● **YOUR INSTRUCTIONS**
Repeat the lines from the line with "The width and height of the screenshot is (1581, 889)." to the line with "This screenshot has width=987, height=483." in the listing below, keeping both end lines and adding nothing.
── SUPPLIED DATA
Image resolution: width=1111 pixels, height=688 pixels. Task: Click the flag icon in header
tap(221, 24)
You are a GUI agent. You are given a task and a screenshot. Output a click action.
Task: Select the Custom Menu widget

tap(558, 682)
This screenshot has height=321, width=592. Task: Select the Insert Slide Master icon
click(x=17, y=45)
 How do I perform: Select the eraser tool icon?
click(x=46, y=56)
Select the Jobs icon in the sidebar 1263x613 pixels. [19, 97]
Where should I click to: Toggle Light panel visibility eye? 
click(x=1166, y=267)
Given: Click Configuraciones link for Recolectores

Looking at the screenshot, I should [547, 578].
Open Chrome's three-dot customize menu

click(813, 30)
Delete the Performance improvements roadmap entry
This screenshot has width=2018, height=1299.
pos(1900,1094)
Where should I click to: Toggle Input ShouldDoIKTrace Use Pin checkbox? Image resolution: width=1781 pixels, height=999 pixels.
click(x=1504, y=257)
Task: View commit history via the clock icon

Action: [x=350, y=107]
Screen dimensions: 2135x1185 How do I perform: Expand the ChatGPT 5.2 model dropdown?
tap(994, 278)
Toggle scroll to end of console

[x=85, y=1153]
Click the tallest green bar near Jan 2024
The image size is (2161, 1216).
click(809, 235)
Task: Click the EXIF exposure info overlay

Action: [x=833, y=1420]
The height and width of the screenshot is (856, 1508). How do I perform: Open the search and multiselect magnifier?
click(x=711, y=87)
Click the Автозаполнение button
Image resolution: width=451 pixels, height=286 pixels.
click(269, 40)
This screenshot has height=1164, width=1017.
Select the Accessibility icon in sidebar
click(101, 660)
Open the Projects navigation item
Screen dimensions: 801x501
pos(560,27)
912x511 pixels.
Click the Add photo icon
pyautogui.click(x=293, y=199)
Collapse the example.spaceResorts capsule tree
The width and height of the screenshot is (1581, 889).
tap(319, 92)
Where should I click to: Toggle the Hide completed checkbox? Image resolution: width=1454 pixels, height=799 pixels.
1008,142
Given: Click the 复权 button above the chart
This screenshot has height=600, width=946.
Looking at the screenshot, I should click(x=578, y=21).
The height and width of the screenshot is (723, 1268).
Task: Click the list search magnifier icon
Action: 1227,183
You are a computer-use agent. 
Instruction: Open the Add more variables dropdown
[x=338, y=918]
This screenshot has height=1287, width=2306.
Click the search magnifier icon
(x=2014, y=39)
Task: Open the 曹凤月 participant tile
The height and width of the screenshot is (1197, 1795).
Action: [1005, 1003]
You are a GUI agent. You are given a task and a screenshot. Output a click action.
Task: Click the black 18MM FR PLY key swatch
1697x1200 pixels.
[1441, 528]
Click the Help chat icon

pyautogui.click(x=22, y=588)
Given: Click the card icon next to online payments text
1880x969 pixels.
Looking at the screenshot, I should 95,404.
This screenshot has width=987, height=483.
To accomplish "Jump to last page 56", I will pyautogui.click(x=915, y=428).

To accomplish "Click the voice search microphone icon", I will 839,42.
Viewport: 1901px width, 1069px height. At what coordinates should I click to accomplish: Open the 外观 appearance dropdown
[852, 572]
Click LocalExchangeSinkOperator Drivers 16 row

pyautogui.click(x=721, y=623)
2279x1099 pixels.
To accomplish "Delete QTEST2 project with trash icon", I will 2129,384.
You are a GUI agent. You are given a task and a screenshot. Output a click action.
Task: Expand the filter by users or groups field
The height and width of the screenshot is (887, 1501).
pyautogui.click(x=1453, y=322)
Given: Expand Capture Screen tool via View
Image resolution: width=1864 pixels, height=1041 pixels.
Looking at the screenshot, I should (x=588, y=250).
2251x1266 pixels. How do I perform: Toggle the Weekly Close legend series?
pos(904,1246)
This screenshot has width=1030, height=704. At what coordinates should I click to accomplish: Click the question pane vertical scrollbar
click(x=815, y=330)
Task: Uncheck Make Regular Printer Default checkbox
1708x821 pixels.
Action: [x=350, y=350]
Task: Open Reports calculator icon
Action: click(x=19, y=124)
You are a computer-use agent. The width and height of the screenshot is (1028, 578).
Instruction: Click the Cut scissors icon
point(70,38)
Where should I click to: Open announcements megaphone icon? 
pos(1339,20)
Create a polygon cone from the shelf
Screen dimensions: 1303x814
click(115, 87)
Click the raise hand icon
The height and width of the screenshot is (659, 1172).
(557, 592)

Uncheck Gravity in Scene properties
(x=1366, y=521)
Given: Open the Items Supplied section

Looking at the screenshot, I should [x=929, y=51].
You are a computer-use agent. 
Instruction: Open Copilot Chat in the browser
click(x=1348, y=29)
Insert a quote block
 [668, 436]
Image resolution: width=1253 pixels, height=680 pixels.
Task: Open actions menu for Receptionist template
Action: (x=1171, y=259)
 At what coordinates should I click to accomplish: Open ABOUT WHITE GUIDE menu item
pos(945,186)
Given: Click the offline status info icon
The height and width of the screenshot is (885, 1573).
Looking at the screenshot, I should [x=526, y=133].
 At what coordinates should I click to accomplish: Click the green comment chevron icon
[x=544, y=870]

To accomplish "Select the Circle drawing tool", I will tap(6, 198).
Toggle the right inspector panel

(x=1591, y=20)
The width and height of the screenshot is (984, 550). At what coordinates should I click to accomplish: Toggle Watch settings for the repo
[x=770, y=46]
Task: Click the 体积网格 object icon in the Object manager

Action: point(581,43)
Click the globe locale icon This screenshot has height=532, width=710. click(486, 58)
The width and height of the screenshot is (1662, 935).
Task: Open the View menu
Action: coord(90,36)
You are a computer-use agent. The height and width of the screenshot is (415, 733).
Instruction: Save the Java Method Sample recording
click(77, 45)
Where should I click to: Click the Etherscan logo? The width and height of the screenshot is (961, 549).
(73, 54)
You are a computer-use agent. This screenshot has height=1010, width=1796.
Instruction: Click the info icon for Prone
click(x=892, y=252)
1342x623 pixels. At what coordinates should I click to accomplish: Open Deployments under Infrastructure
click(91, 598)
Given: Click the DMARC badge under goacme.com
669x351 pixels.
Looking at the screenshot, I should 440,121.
────
● **RESULT**
The width and height of the screenshot is (1581, 889).
tap(319, 92)
Where should I click to: Toggle the Hide completed checkbox? Image resolution: width=1454 pixels, height=799 pixels.
1008,142
Given: Click the 复权 button above the chart
This screenshot has height=600, width=946.
Looking at the screenshot, I should click(x=578, y=21).
The height and width of the screenshot is (723, 1268).
Task: Click the list search magnifier icon
Action: 1227,183
You are a computer-use agent. 
Instruction: Open the Add more variables dropdown
[x=338, y=918]
This screenshot has height=1287, width=2306.
Click the search magnifier icon
(x=2014, y=39)
Task: Open the 曹凤月 participant tile
The height and width of the screenshot is (1197, 1795).
Action: [1005, 1003]
You are a GUI agent. You are given a task and a screenshot. Output a click action.
Task: Click the black 18MM FR PLY key swatch
1697x1200 pixels.
[1441, 528]
Click the Help chat icon

pyautogui.click(x=22, y=588)
Given: Click the card icon next to online payments text
1880x969 pixels.
Looking at the screenshot, I should 95,404.
This screenshot has width=987, height=483.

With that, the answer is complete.